Komunitas Baduy di Lebak ini terbagi dalam dua golongan: Baduy Jero (dalam) yang berpakaian putih-putih dan Baduy Luar mengenakan pakaian hitam-hitam. Terbagi dalam tiga kapuunan: Cibeo, Cikeusik dan Cikertawana. Konon mereka adalah sebagian warga Pakuan Pajajaran yang tidak ingin tunduk pada kekuatan yang menyerang ibukota Pajajaran di Pakuan Bogor.
Bahasa dan Seni Tradisi:
Umumnya berbahasa Sunda sebagai bahasa sehari-hari. Bahasa Sunda buhun masih digunakan oleh masyarakat Baduy Jero dan Baduy Luar. Seni yang masih terpelihara: Debus, Dogdog Lojor , Calung Rantay dan Angklung Rawayan.
Wisata Alam:
1. Pantai Bagedur 2. Pulau Manuk
Wisata Sejarah/Budaya:
1. Masyarakat Baduy 2. Situs Sibedug di Kecamatan Bayah 3. Rumah Multatuli 4. Situs Kosala di Kecamatan Cipanas
Wisata Ilmiah:
1. Tambang emas Cikotok

Kuningan

Sejak jaman Pajajaran (±1030 M- 1579 M), di wilayah Kuningan sekarang telah ada penguasa bernama Ki Gedeng Kuningan dan Ki Gedeng Luragung. Kemudian masuk Islam diajak oleh Syarif Hidayatullah dari Cirebon. Selanjutnya Sunan Gunung Jati menitipkan anaknya yang bernama Pangeran Kuningan untuk diasuh oleh istri Ki Gedeng Kuningan yang kelak besar harus menjadi Adipati Kuningan. Pangeran Kuningan adalah putra dari Syarif Hidayatullah dengan Ratu Ontin Nio dari Tiongkok.
Selama P. Kuningan belum dewasa pemerintahan dijalankan oleh Dalem Cianjur bernama Pangeran Dipati Ewangga. Dipati Ewangga mahir membuat peralatan dari logam untuk senjata, sehingga bergelar Empu Dewangga. Bekas pemerintahannya terletak di Kelurahan Winduherang.
Bahasa dan Seni Tradisi:
Umumnya berbahasa Sunda sebagai bahasa sehari-hari, sebagian kecil berbahasa Jawa. Seni yang masih terpelihara: Goong renteng, Sapton, Drama Komedi Wek wek, Kuda Lumping, Tari Buyung, Kemprongan, Cing Cowong.
------------------------------------
*TUGAS A*: Salin ulang bagian teks tentang Lebak dan Kuningan di atas, antara "Komunitas Baduy di" dan "di Pakuan Bogor.", termasuk keduanya, tanpa mengubah satu kata pun.
*TUGAS B*:
Jawablah pertanyaan berikut berdasarkan teks tentang Lebak dan Kuningan di atas.
(i) Apa warna pakaian yang dikenakan Baduy Luar?
(ii) Siapa yang menjalankan pemerintahan selama Pangeran Kuningan belum dewasa?
(iii) Di kecamatan mana Situs Sibedug berada?
*TUGAS C*: Sambung teks tentang Lebak dan Kuningan di atas, dimulai setelah kalimat terakhirnya.

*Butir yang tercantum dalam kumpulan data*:
------------------------------------
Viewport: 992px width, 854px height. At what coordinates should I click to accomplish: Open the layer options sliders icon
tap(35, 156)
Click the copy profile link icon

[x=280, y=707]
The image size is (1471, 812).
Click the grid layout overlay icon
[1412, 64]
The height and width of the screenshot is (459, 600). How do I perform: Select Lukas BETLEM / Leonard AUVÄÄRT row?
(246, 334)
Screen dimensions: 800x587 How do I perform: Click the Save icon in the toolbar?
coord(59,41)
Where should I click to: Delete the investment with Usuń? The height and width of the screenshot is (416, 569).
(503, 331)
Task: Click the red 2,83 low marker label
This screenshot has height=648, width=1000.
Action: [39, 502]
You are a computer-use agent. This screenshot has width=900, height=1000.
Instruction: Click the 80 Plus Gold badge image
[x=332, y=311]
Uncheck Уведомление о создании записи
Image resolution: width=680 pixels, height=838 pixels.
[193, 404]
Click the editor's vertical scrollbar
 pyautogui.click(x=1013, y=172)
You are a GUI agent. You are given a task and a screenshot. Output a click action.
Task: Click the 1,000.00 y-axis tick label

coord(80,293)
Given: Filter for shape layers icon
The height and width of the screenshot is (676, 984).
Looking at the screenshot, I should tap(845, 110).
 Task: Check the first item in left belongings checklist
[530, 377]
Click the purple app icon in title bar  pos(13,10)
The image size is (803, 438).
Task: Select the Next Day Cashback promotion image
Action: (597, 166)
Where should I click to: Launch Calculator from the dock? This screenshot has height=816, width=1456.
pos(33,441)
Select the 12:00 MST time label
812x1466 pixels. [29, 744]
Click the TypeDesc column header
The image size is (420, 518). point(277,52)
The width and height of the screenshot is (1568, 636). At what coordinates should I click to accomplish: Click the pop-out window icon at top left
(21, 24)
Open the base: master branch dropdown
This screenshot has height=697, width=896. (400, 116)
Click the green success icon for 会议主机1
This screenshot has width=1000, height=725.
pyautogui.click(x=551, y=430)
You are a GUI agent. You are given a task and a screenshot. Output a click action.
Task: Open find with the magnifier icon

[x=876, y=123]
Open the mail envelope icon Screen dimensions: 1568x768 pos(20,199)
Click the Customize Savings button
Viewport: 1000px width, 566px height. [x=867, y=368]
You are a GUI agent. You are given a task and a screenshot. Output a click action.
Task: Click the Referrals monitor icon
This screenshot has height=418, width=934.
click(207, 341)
------------------------------------
*JAWABAN AKHIR A*:
Komunitas Baduy di Lebak ini terbagi dalam dua golongan: Baduy Jero (dalam) yang berpakaian putih-putih dan Baduy Luar mengenakan pakaian hitam-hitam. Terbagi dalam tiga kapuunan: Cibeo, Cikeusik dan Cikertawana. Konon mereka adalah sebagian warga Pakuan Pajajaran yang tidak ingin tunduk pada kekuatan yang menyerang ibukota Pajajaran di Pakuan Bogor.

*JAWABAN AKHIR B*:
(i) Hitam-hitam.
(ii) Dalem Cianjur bernama Pangeran Dipati Ewangga.
(iii) Kecamatan Bayah.

*JAWABAN AKHIR C*:
Wisata Alam:
1. Hutan Telaga Remis 2. Darmaloka (kolam ikan keramat) 3. Kolam Renang Cigugur 3. Curug Cibangkong
Wisata Sejarah/Budaya:
1. Gedung Naskah Linggarjati

Karawang

Pada tahun 1416 M, armada angkatan laut Cina mengadakan pelayaran keliling atas perintah Kaisar Cheng Tu atau Kaisar Yunglo, kaisar dinasti Ming yang ketiga. Armada angkatan laut tersebut dipimpin oleh Laksamana Cheng Ho alias Sam Po Tay Kam yang beragama Islam. Demikian juga juru tulisnya ma Huan, beragama Islam.
Armada tersebut berjumlah 63 buah kapal dengan tujuan menjalin persahabatan dengan raja-raja selatan tetangga Cina. Dalam perjalanan menuju Majapahit, armada singgah di Pura, Karawang untuk sekalian menurunkan Syeh Hasanuddin yang ikut menumpang. Syeh inilah kemudian berjodoh dengan Ratna Sondari, puteri penguasa Pura Karawang. Dari sinilah rentetan penyebaran agama Islam bermula ke seluruh wilayah di sekitarnya.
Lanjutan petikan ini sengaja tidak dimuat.